-------- Extracted information --------

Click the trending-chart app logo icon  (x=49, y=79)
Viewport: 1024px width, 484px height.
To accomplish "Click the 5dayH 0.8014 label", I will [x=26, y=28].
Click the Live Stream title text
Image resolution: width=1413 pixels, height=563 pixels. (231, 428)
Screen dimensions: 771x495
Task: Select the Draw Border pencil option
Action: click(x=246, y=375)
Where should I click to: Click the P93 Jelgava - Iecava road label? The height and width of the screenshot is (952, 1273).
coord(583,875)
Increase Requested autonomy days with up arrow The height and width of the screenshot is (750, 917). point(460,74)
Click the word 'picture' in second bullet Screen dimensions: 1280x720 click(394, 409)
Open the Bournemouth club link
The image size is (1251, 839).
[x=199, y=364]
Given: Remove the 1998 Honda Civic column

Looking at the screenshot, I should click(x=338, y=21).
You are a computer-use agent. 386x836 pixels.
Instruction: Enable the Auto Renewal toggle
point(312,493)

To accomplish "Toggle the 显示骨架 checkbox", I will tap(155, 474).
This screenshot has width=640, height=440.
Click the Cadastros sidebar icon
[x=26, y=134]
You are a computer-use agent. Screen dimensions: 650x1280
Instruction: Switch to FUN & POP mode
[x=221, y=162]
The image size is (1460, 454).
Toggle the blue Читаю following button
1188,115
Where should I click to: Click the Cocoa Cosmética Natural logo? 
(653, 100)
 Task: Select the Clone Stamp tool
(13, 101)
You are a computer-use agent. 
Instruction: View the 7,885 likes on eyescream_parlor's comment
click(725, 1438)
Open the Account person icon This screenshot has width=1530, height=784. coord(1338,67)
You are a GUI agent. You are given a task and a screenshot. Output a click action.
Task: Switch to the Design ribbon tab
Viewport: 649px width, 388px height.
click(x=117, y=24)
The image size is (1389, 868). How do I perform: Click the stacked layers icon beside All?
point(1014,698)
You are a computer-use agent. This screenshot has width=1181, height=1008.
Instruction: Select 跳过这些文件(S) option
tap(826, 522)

--------

Exercise directions ->
Restate the tail of the listing word for word, beginning at the line containing "Instruction: View the".

Answer ->
Instruction: View the 7,885 likes on eyescream_parlor's comment
click(725, 1438)
Open the Account person icon This screenshot has width=1530, height=784. coord(1338,67)
You are a GUI agent. You are given a task and a screenshot. Output a click action.
Task: Switch to the Design ribbon tab
Viewport: 649px width, 388px height.
click(x=117, y=24)
The image size is (1389, 868). How do I perform: Click the stacked layers icon beside All?
point(1014,698)
You are a computer-use agent. This screenshot has width=1181, height=1008.
Instruction: Select 跳过这些文件(S) option
tap(826, 522)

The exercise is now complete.